Help: Gene Ontology Over-representation Analysis

To do gene ontology over-representation analysis (ORA) you first need to upload a list of gene identifiers and associated fold-change in gene expression values (and P values) as described here.

Gene annotation including gene ontology terms associated with the uploaded genes will be returned. (To show associated gene ontology terms go into the show/hide options at the top of the page and select the relevant columns to display - this is not necessary for the ORA tool).

To do the gene ontology ORA click on the red Ontology ORA button at the top of the page. This will take you to a page where you can choose the parameters for the over-representation analysis.
First you need to specify whether you are analyzing an entire array dataset or just a subset of genes. If you try to analyze a subset of genes using the entire dataset algorithm or vice versa your results will NOT be correct.

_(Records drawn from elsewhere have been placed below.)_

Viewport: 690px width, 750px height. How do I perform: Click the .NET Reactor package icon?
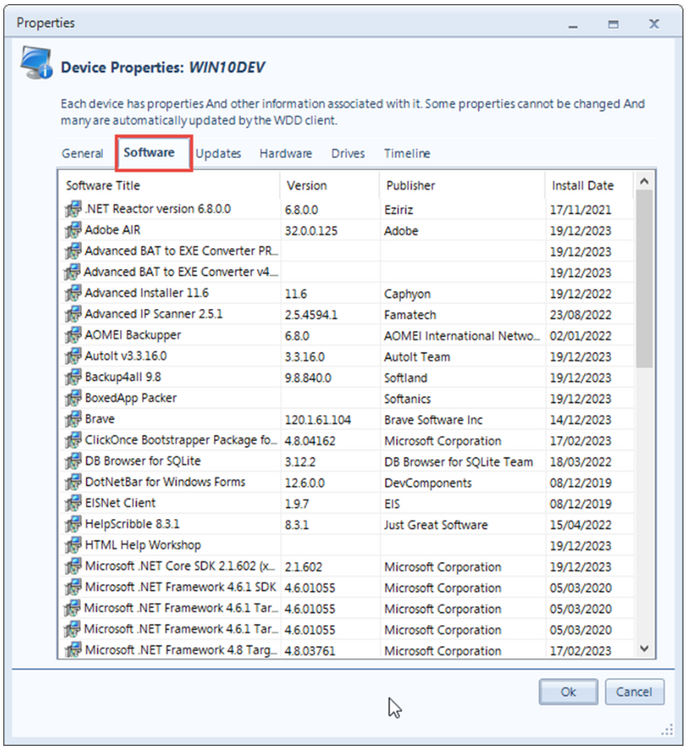pyautogui.click(x=73, y=209)
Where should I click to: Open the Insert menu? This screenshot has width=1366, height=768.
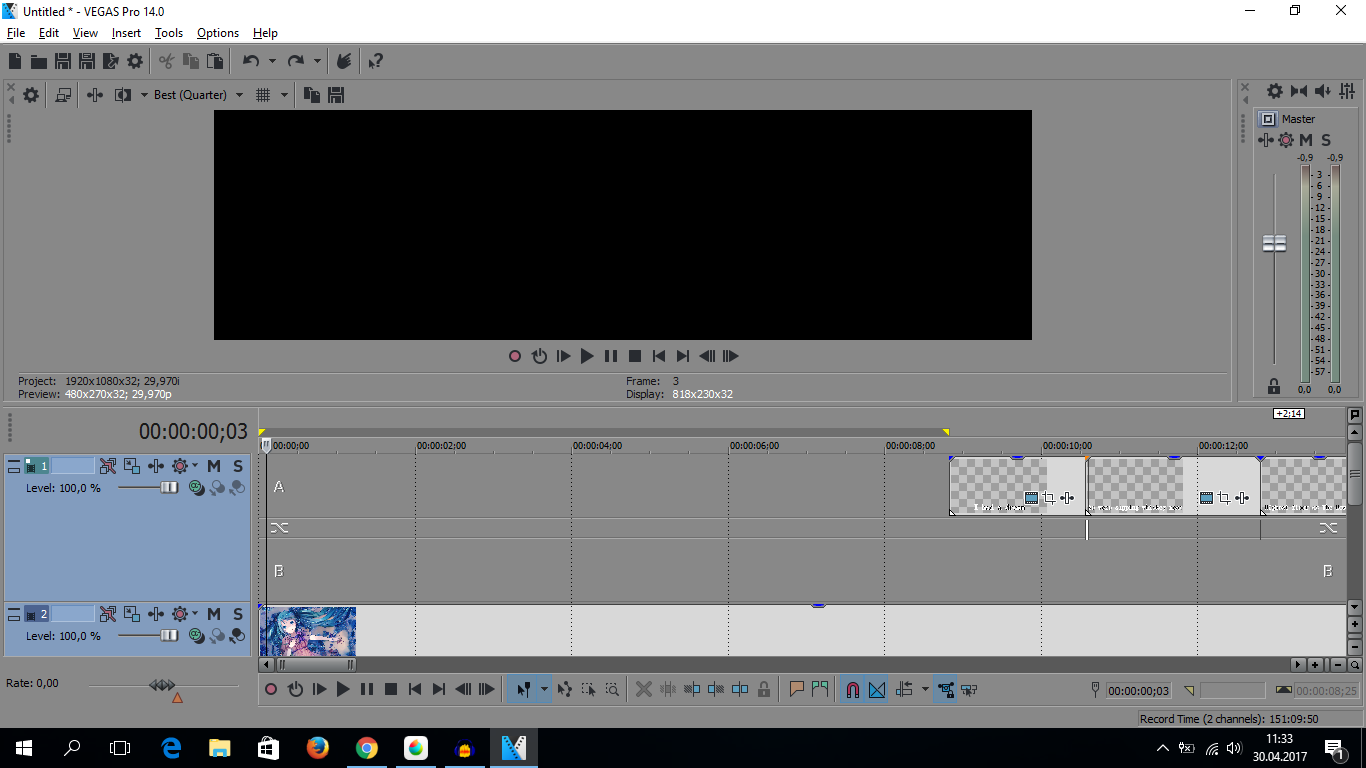coord(126,33)
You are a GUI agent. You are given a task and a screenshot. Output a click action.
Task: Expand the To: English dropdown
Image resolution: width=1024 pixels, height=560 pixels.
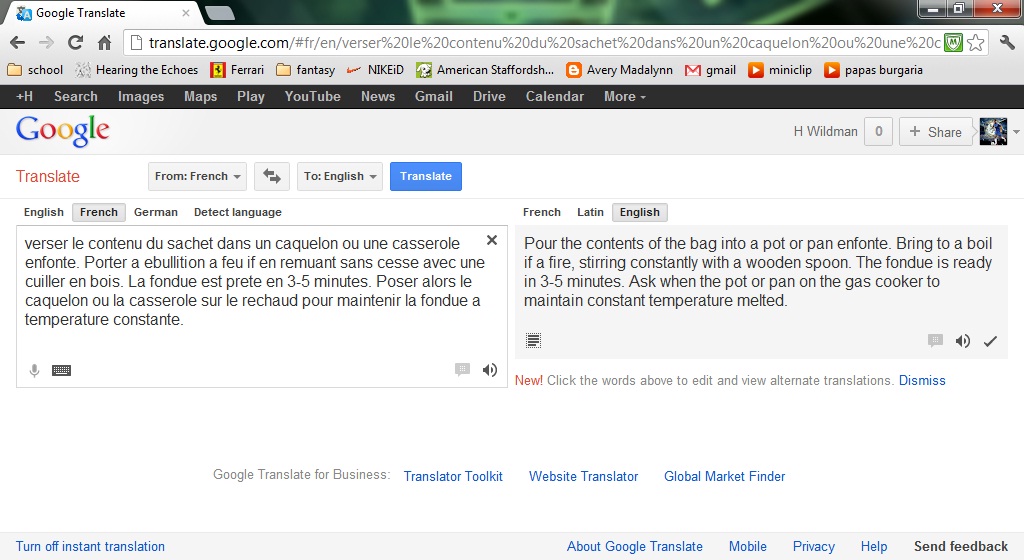coord(341,176)
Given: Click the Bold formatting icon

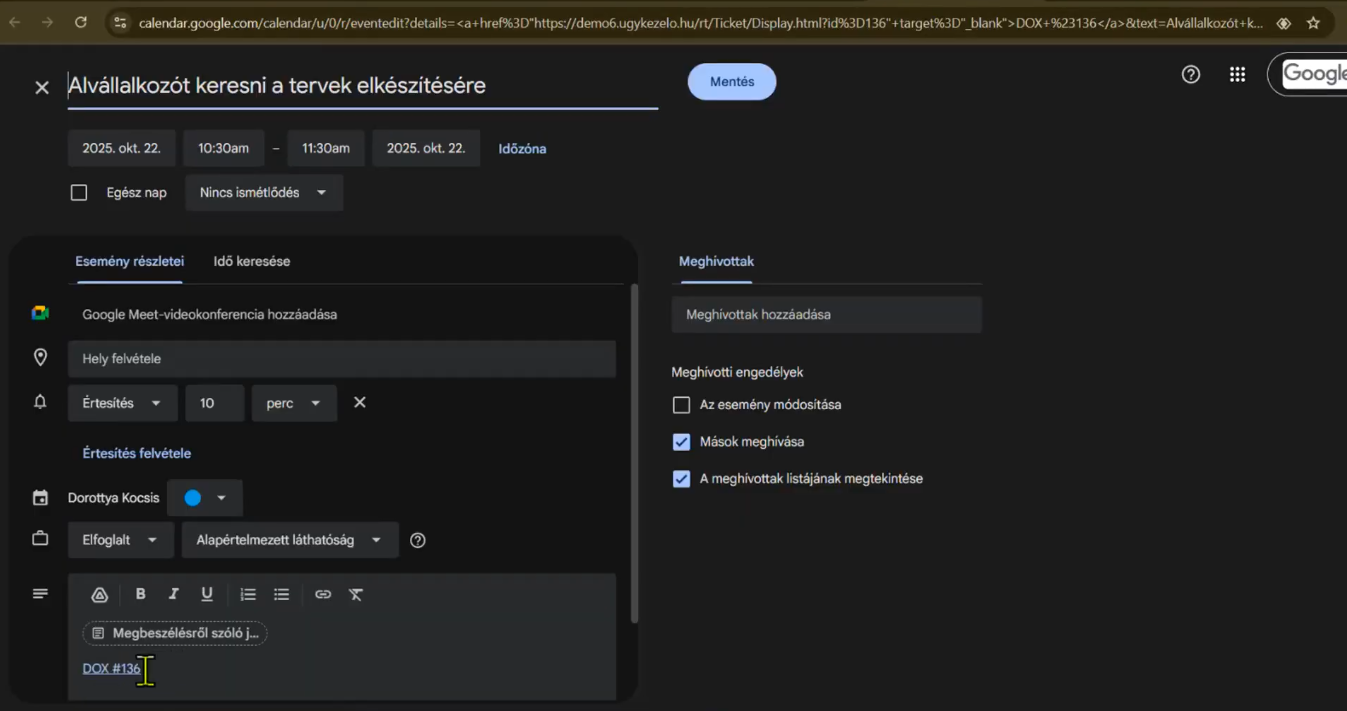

If you are analyzing a complete array dataset choose the following parameters for the pathway over-representation analysis:
  • Fold-Change Cutoff (+/-): choose what fold-change in gene expression threshold should be used to determine which genes are differently expressed. Default = +/- 1.5.
  • Expression P-Value Cutoff: choose what P value threshold associated with each fold-change in gene expression value should be used to determine which genes are differently expressed. Default P < 0.05.
Now choose the analysis algorithm and multiple testing correction method:
  • Choose algorithm: several different statistical methods are available to determine if pathways are significantly associated with DE genes - Hypergeometric, Fisher & Chi Square.
  • Choose Correction Method: two options to correct for multiple testing are included - The Benjamini & Hochberg correction for the FDR and the more conservative Bonferroni correction.

Hit submit.
A new page will be returned showing the GO terms that are significantly associated with up-regulated genes.
Click the green button to see the GO terms that are significantly associated with down-regulated genes.
Click on the 'summary' link to see information for a specific GO term.